All this really beats using SAX or the DOM APIs to try and pull values out of an XML document. It isn't the most efficient, but hey, the code is much more readable and I'll take that over premature optimisation any day.

The Bad

Like everything, both libxml2 and libxslt have some warts. My first complaint is that you need to dispose of documents explicitly. I presume this is because the bindings aren't smart enough or the underlying C API make it impossible to guess. I would like to look into this when I have the time. The API is pretty odd in other places, too - like naming attributes accessed on elements as strings "props" and sometimes having to manually create actual Python objects from the return values from function/method calls.

The API itself is huge and pretty poorly organised. The libxml2 module contains almost 40 classes, a huge number of functions and even more variables/constants. It would be handy if they were organised into packages of related functionality, if only for making it possible to find the function/class that you are looking for. I guess the size of the API is the price paid for all the built-in convenience.

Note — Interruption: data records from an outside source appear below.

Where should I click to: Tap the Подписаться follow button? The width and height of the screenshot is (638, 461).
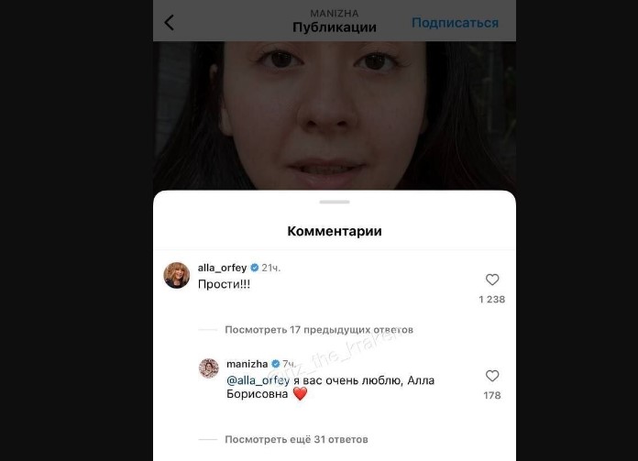pyautogui.click(x=455, y=23)
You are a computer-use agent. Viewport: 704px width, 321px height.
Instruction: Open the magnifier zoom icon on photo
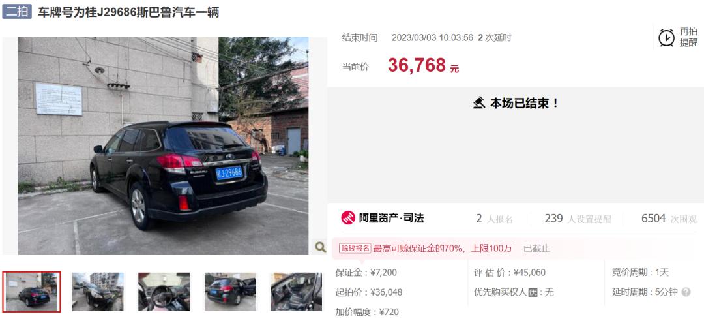320,247
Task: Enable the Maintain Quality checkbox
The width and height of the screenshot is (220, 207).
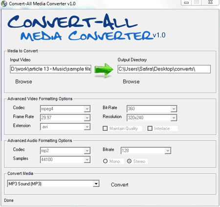Action: (105, 129)
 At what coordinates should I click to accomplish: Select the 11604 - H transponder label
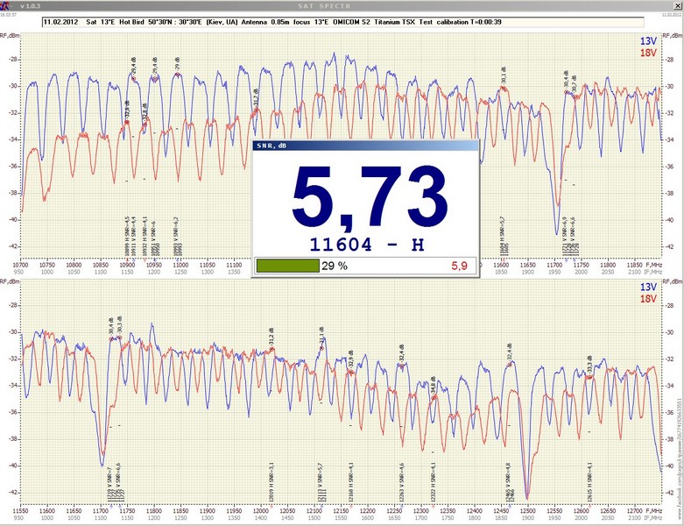point(363,243)
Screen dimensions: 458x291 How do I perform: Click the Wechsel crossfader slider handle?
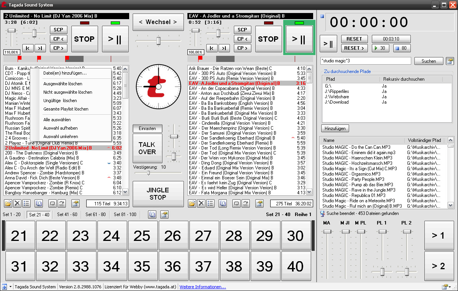pyautogui.click(x=158, y=41)
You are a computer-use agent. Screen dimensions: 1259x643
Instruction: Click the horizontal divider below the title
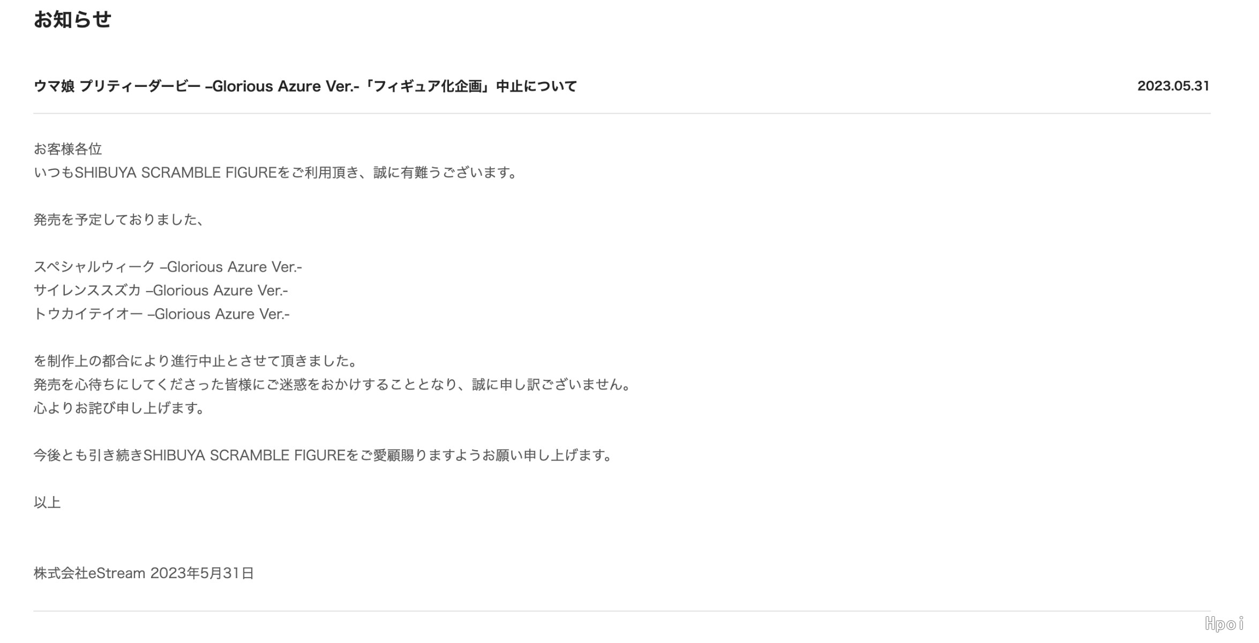click(621, 113)
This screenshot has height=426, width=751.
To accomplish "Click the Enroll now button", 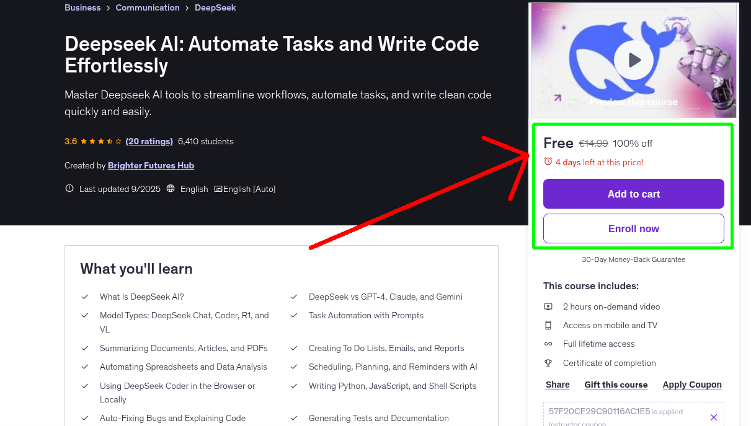I will (x=633, y=228).
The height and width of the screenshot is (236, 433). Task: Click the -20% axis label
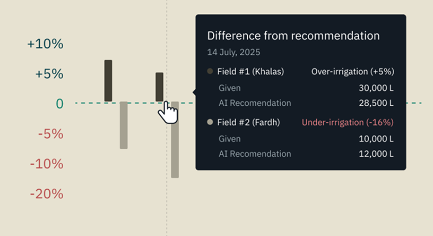click(x=47, y=194)
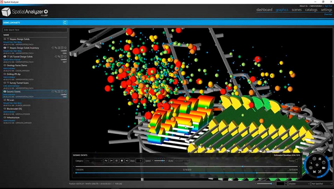The height and width of the screenshot is (189, 334).
Task: Open the Home view on the navigation wheel
Action: point(320,159)
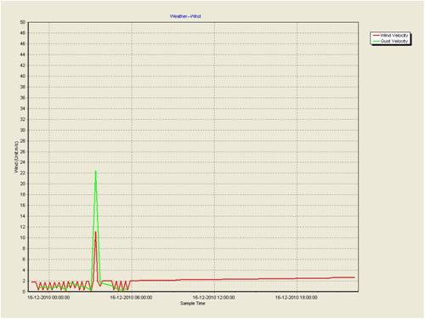Click the green gust peak near 22

pos(96,171)
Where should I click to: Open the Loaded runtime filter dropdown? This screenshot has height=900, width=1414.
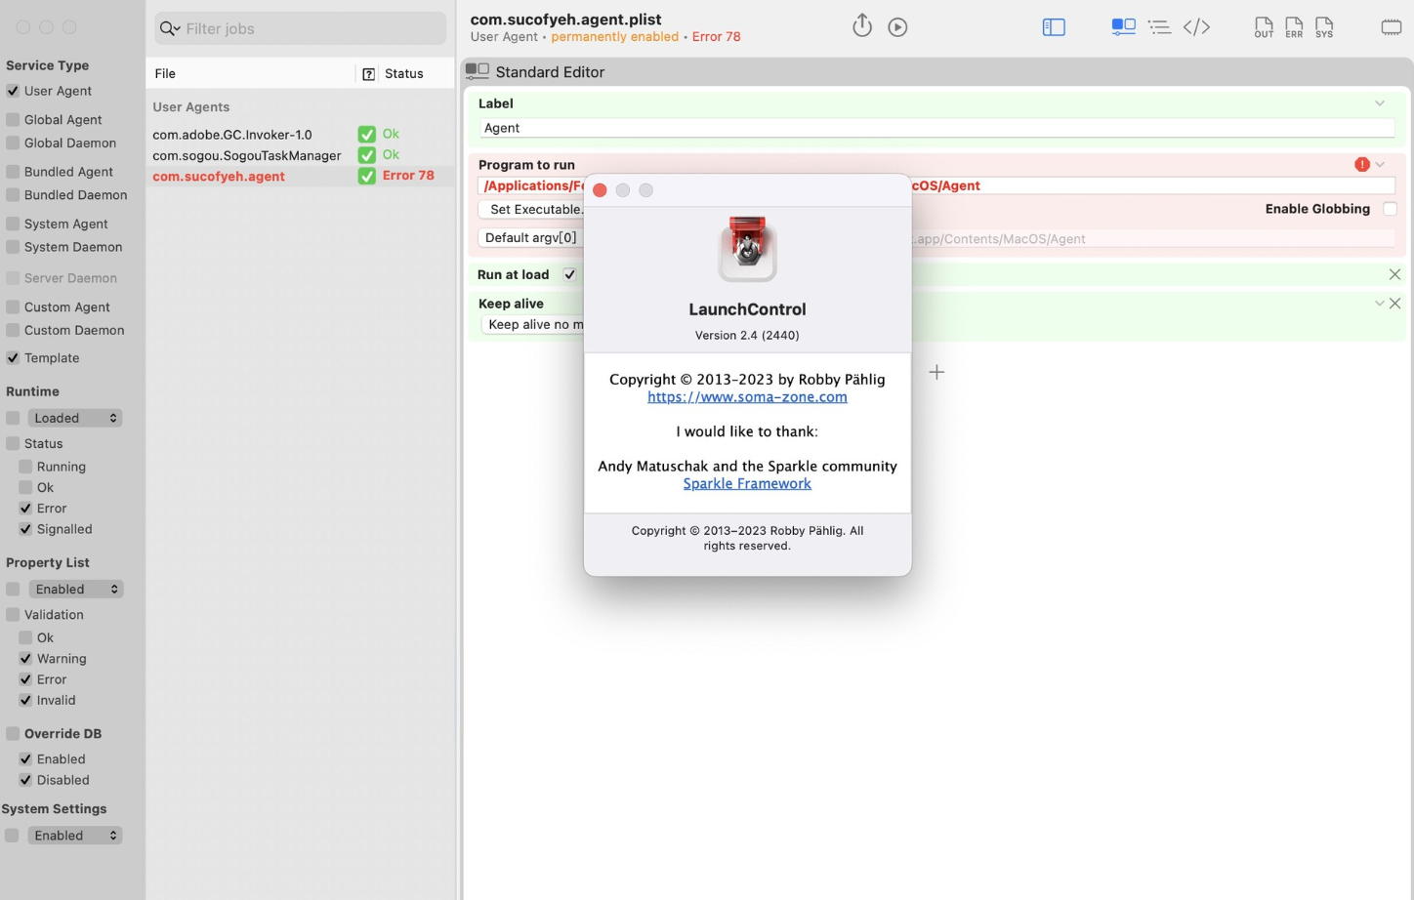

Lastly, the documentation could certainly be improved. Most functions and methods have a one-liner, sometimes in the order just of repeating the method name, sometimes actually useful. The classes themselves aren't documented and there is only a single, small tutorial for both libraries. Having more comprehensive tutorials would be great, as well as adding useful documentation comments for runnning through Epydoc.

The Ugly

Despite the above, libxml2 and libxslt are useful tools for a Python developer. Maybe if they were part of the core distribution, Pythoneers would not dislike XML so much.